## Challenge
From the court opinion on the North Branch dredging, copy the words starting at "v. Chicago, 201" and ending at "240 U. S. 580.", with no changes.

## Text shown

>>

As conclusions of law, the trial court found that the North
Branch was navigable in its natural state, that it was navigable in
fact as early as 1889, that Tempel, having failed to complain of
the use by the public of the stream in front of his property for a
period of at least ten years prior to the first dredging by the
United States, was estopped from thereafter disputing the
navigability of the river, and that the river being then a
navigable stream, the dredging of the bed in 1899 and in 1909 did
not constitute a taking of Tempel's property within the meaning of
the Fifth Amendment. Judgment was entered for the United States,
and the case comes here on writ of error.
First. This is a suit, like
United States v.
Lynah, 188 U. S. 445, and
United States v. Cress, 243 U. S. 316, to
recover the value of property taken by the government in making a
river improvement. The property alleged to have been taken is land
part of which lies within the 30-foot channel first dredged by the
government in 1899, the balance within the additional 30 feet
dredged by it in 1909, when the channel was widened to 60 feet, and
all of which formed part of the river bed and was submerged when
the government commenced its improvement and has been since. But
the property of Tempel,
Page 248 U. S. 129
if any, which the government has taken is only the right to keep
his land submerged, to navigate over it, and to improve it further
for purposes of navigation. This right in the land the government
claimed and claims that it already possessed at the time when it
dredged on the property in question, and it is the same right which
the government possesses in that portion of the present riverbed
lying within the original meander lines and which originally
constituted the whole riverbed. Under the law of Illinois, neither
the United States nor the state owns the lands under a navigable
river. Riparian owners own the fee to the middle of the stream,
St. Louis v. Rutz, 138 U. S. 226,
138 U. S. 242,
subject to the paramount right of the government to use the same
and to make improvements therein for purposes of navigation,
without the payment of compensation,
West Chicago Street R. Co.
v. Chicago, 201 U. S. 506,
201 U. S. 520;
United States v. Chandler-Dunbar Co., 229 U. S.
53,
229 U. S. 62;
Willink v. United States, 240 U.
S. 572,
240 U. S. 580.
Included in such permissible improvement is dredging for the
purpose of deepening the channel.
Lewis Blue Point Oyster Co.
v. Briggs, 229 U. S. 82. It is
only this right to use and improve for purposes of navigation that
the government claims here, a right which the government
undoubtedly possessed, if the land in question had been a part of
the bed of the
de jure stream, as was supposed.

<<

## Supplied information
>>

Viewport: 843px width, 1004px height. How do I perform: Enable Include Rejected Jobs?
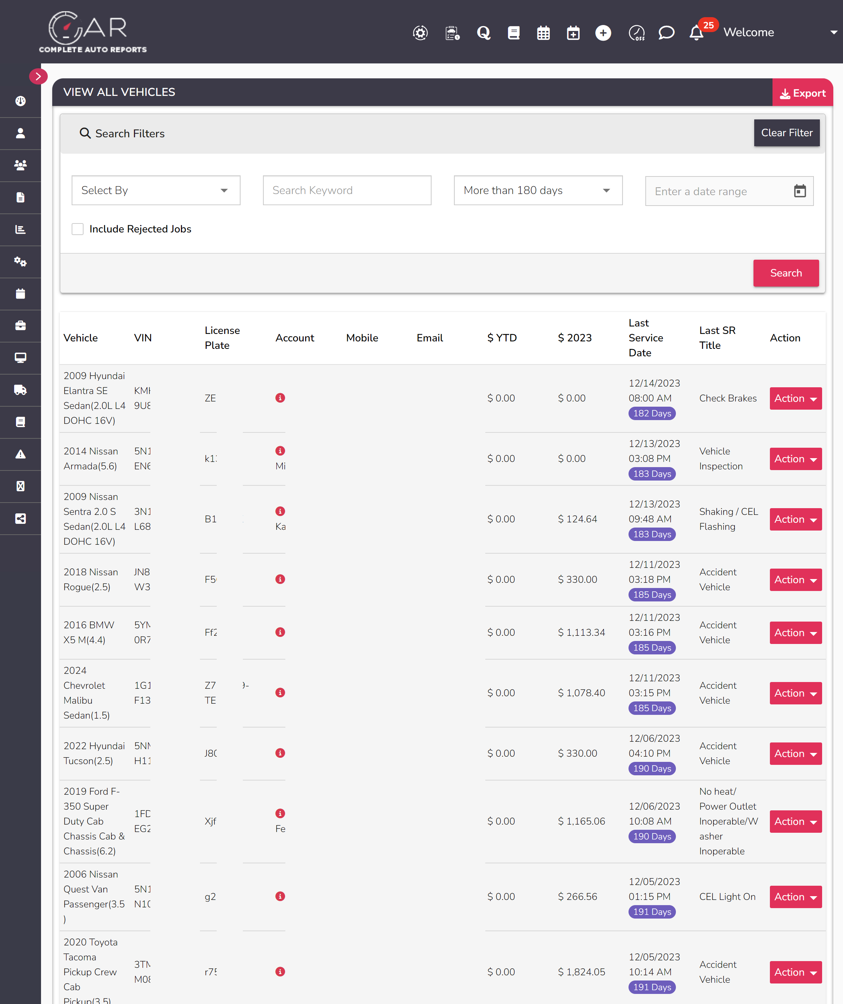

<<

## Worked answer
v. Chicago, 201 U. S. 506,
201 U. S. 520;
United States v. Chandler-Dunbar Co., 229 U. S.
53,
229 U. S. 62;
Willink v. United States, 240 U.
S. 572,
240 U. S. 580.